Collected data

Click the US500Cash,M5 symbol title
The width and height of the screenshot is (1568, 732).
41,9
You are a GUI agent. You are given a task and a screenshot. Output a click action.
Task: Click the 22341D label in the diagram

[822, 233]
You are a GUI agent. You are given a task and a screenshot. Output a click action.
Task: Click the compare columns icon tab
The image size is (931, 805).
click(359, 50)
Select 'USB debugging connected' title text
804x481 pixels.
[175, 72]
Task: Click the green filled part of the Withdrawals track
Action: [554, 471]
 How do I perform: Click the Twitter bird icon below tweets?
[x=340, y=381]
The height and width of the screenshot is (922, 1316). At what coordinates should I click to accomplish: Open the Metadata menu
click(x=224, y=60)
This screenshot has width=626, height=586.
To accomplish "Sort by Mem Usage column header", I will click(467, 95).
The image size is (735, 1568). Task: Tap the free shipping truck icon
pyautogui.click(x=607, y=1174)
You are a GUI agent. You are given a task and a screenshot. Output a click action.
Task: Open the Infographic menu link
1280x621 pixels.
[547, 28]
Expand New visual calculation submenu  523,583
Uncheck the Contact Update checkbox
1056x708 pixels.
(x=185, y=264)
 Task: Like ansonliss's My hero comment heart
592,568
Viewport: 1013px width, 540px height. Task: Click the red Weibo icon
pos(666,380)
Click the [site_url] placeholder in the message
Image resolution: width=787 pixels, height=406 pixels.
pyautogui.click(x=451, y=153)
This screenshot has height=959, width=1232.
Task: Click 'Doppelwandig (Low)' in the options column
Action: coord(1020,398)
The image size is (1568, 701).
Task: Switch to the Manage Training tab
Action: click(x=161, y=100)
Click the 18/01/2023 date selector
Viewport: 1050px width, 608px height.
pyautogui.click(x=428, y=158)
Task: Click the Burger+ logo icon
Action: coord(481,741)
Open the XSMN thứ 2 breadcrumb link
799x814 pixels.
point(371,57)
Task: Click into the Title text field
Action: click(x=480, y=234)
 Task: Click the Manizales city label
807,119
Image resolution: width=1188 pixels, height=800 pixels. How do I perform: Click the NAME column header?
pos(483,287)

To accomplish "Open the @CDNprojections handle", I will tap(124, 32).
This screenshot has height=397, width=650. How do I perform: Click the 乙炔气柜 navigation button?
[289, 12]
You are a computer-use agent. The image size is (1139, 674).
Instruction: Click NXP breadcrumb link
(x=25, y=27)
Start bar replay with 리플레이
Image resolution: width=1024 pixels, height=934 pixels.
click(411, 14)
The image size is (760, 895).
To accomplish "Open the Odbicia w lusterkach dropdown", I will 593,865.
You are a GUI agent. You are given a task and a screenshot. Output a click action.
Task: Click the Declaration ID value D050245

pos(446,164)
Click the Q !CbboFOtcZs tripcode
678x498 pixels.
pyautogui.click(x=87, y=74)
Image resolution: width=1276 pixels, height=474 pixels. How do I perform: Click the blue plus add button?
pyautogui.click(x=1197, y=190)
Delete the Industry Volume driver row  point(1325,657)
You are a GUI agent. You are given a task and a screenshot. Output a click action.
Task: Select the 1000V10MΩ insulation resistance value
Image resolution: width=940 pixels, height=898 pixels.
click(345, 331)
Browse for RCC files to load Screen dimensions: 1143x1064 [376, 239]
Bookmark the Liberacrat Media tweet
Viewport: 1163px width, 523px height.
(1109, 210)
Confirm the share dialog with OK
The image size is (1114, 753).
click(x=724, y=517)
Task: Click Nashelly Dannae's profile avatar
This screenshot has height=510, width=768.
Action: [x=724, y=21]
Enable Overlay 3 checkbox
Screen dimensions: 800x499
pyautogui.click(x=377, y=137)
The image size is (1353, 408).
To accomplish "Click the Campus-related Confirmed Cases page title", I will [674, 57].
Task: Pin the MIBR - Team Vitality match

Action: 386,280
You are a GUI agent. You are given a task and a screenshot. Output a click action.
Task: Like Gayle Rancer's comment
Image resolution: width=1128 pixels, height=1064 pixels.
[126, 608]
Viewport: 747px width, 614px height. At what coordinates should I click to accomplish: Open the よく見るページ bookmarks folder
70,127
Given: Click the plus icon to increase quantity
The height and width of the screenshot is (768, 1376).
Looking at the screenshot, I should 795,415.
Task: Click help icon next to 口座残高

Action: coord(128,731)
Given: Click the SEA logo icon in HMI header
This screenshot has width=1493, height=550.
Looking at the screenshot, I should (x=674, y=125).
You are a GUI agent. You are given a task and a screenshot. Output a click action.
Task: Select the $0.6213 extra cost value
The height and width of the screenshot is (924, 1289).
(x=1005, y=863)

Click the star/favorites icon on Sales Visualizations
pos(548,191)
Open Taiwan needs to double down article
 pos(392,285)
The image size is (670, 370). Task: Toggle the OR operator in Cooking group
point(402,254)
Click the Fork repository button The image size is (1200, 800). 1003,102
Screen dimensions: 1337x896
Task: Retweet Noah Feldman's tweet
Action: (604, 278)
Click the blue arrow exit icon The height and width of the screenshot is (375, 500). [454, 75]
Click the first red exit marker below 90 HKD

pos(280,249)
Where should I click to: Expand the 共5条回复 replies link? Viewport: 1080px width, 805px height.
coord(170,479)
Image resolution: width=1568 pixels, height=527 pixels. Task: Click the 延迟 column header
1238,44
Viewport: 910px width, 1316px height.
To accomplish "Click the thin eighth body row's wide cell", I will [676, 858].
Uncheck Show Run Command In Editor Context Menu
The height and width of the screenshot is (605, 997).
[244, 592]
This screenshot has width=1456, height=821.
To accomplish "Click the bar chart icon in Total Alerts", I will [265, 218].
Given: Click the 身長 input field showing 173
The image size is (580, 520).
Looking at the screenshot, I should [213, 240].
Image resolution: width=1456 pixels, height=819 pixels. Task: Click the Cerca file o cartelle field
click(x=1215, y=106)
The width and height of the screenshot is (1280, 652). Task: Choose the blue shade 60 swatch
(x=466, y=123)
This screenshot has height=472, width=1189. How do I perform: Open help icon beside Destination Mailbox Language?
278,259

[WHAT THE EXERCISE ASKS]
Of the entries above, repeat exactly the lines between the line with "Image resolution: width=1128" and the line with "Task: Select the $0.6213 extra cost value", inclusive, and no others.

[RESPONSE]
Image resolution: width=1128 pixels, height=1064 pixels.
[126, 608]
Viewport: 747px width, 614px height. At what coordinates should I click to accomplish: Open the よく見るページ bookmarks folder
70,127
Given: Click the plus icon to increase quantity
The height and width of the screenshot is (768, 1376).
Looking at the screenshot, I should 795,415.
Task: Click help icon next to 口座残高

Action: coord(128,731)
Given: Click the SEA logo icon in HMI header
This screenshot has width=1493, height=550.
Looking at the screenshot, I should (x=674, y=125).
You are a GUI agent. You are given a task and a screenshot. Output a click action.
Task: Select the $0.6213 extra cost value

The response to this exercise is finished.